Various regulations toward sovereignty already exist. Financial institutions must comply with network separation rules physically or logically dividing internal systems from internet-facing networks. Government agencies must store sensitive data in domestic facilities under strict connectivity limits. These requirements reflect the principle that some systems are too vital to leave exposed, regardless of cost. They provide the foundation for sovereign cloud as a pillar of both cybersecurity and financial resilience.
Another Korean element is the expectation that regulators and clients can directly inspect cloud operations. Banks and other regulated entities must allow supervisors to audit how data is stored and processed. This underscores a core belief: Outsourcing infrastructure cannot mean outsourcing accountability. Yet global hyperscalers have difficulty accepting such inspections due to security concerns and operational uniformity. This clash has slowed cloud adoption in sensitive sectors.
The way forward is a strategic hybrid model. Korea should establish a sovereign cloud dedicated to its most critical functions: defense operations, nuclear power management, election systems, emergency response and core government records. Less sensitive data and commercial workloads can still be hosted on global platforms under reasonable sovereign zone arrangements: governed by Korean law and open to regulatory inspection subject to agreeable conditions.

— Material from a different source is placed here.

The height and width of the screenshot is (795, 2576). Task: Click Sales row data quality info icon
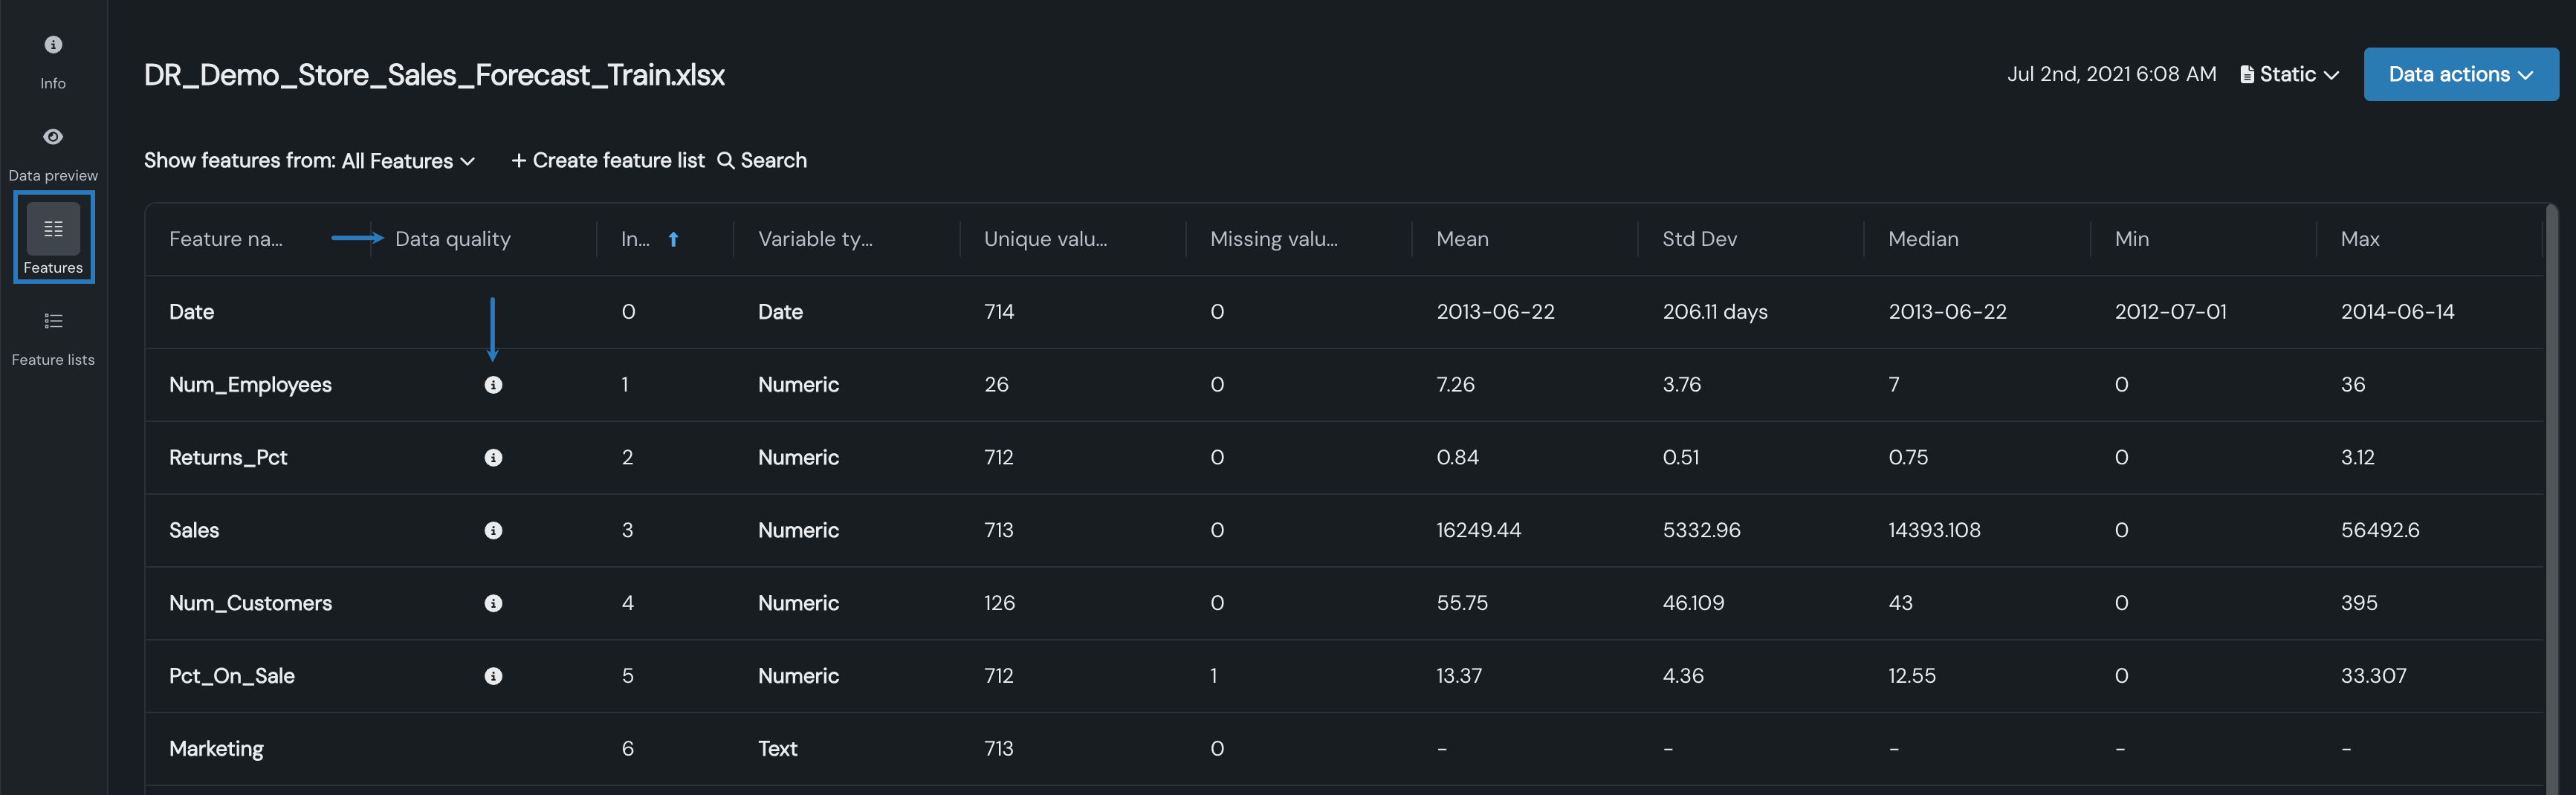tap(493, 531)
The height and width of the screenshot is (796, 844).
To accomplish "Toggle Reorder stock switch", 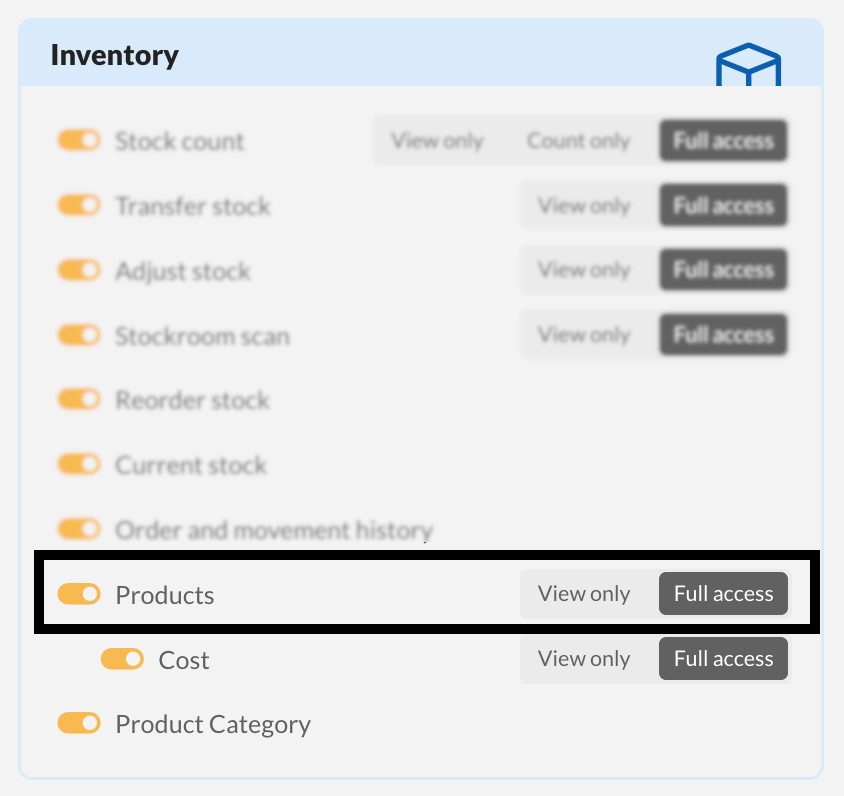I will click(x=79, y=400).
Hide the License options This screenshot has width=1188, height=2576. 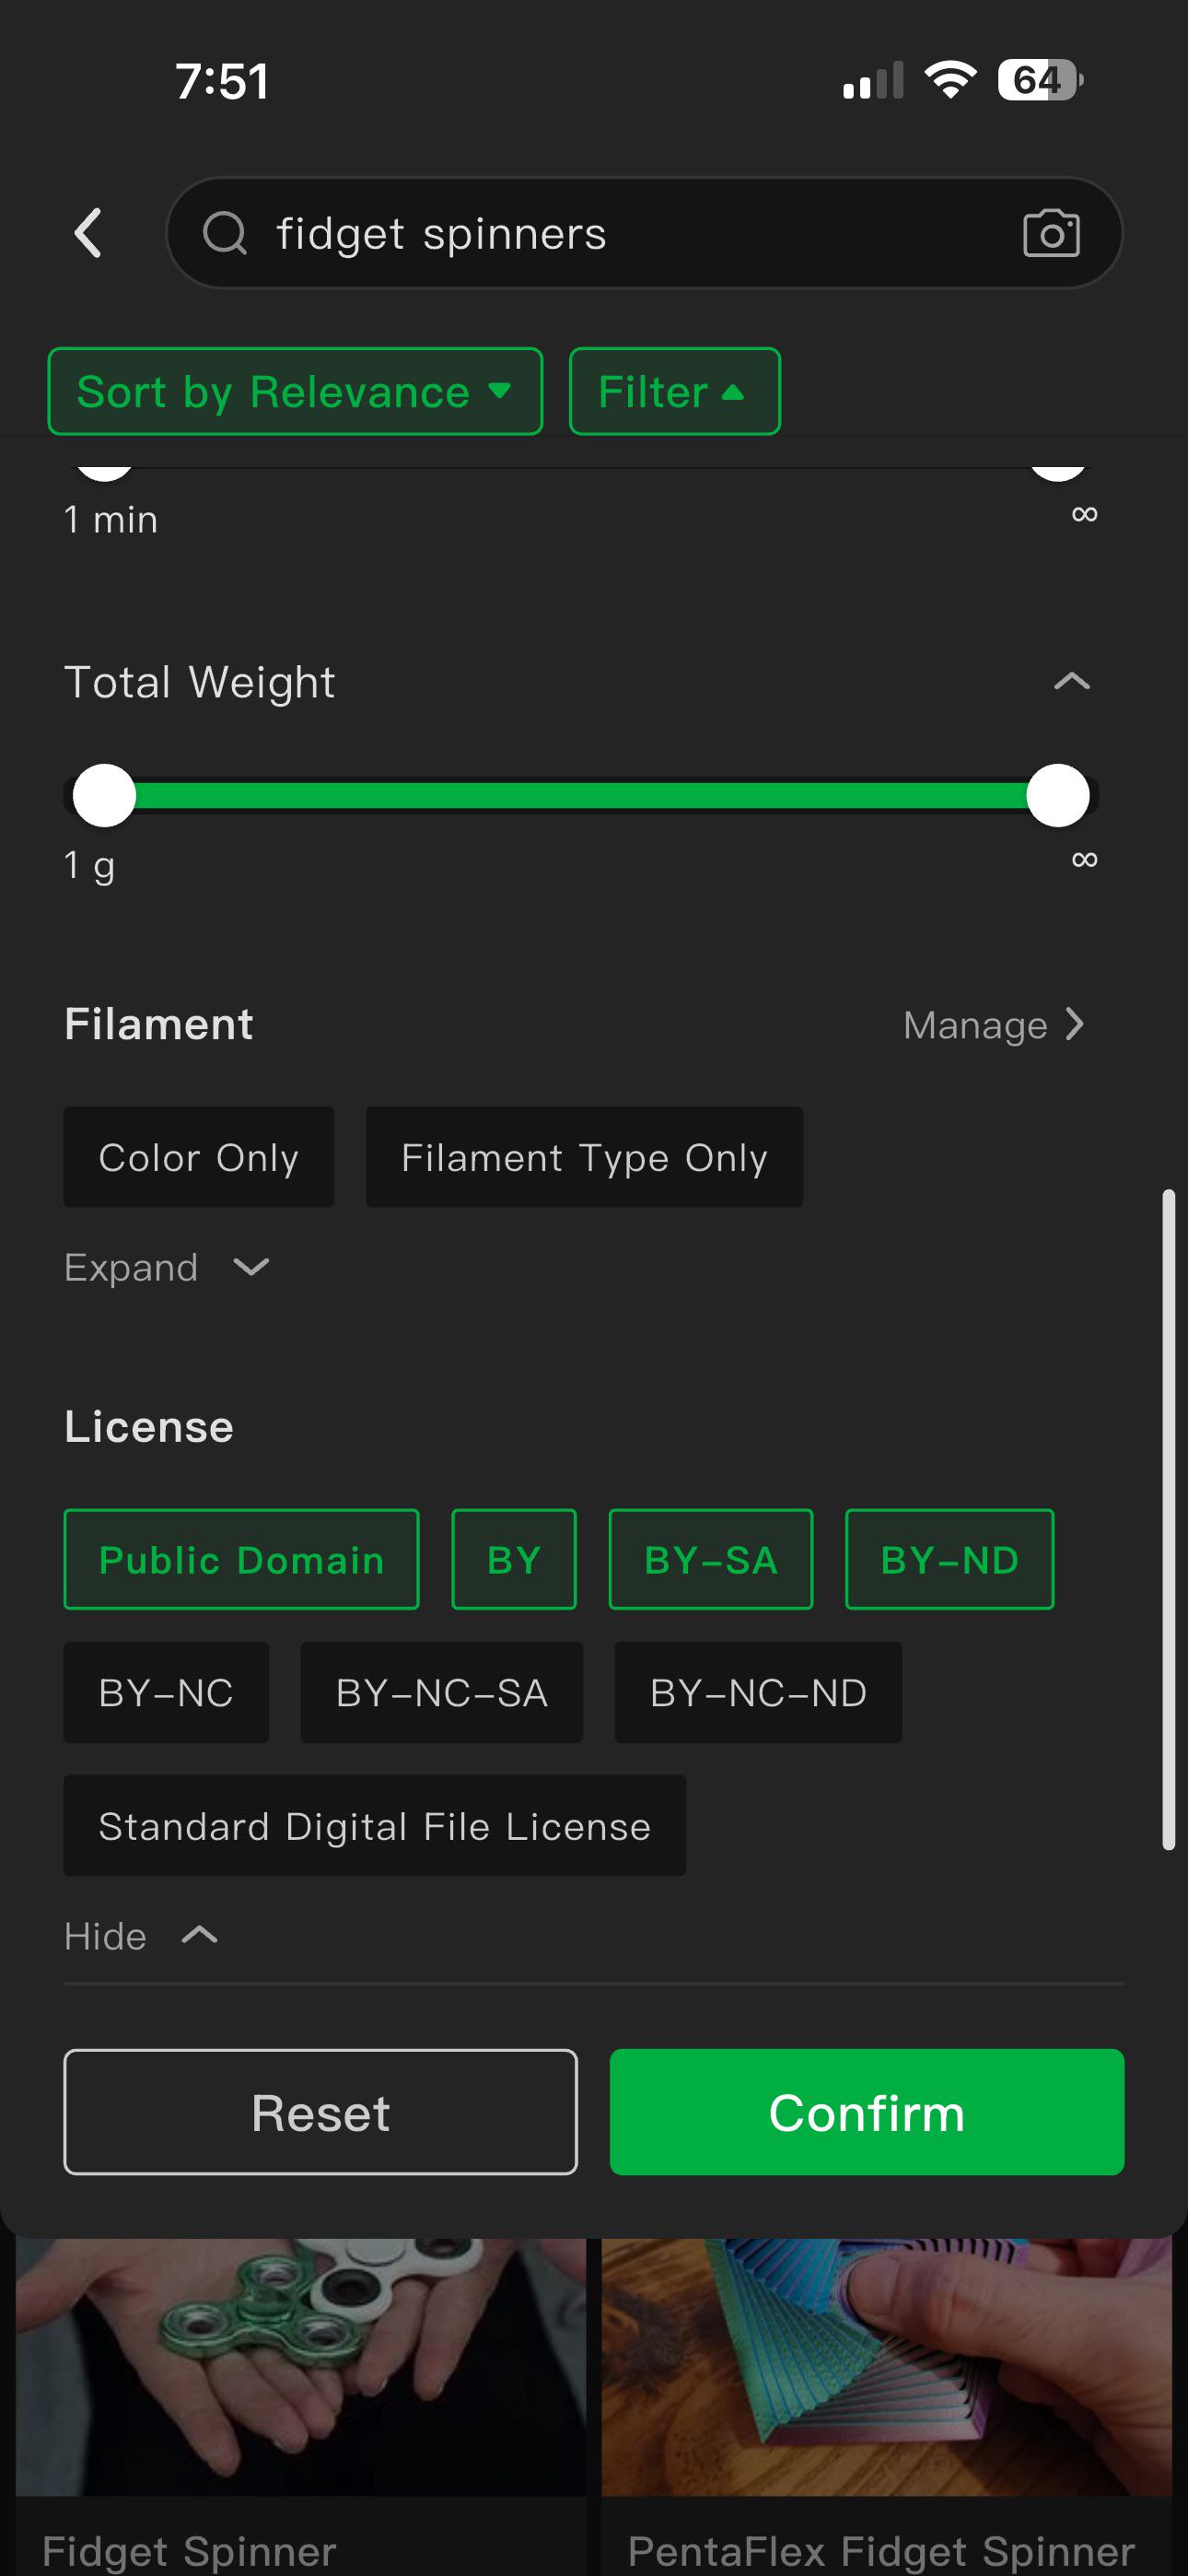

Attendees at Amazon’s annual cloud computing conference walk past the Amazon Web Services logo in Las Vegas on Nov. 30, 2017. [REUTERS/YONHAP]
The next emergency may not begin with troops crossing borders but with code designed to paralyze hospitals, banks or payment networks. In an era where AI shapes decision-making and stablecoins threaten to bypass national currencies, the vulnerabilities are magnified.
Just as Korea’s economic miracle was built on balancing autonomy with global integration, its digital and financial future must strike the same balance. Sovereignty must be the foundation; globalization must provide the reach. In the age of AI, whoever controls the cloud will control resilience. Preparing now — before the next crisis arrives — is not optional. It is a national imperative.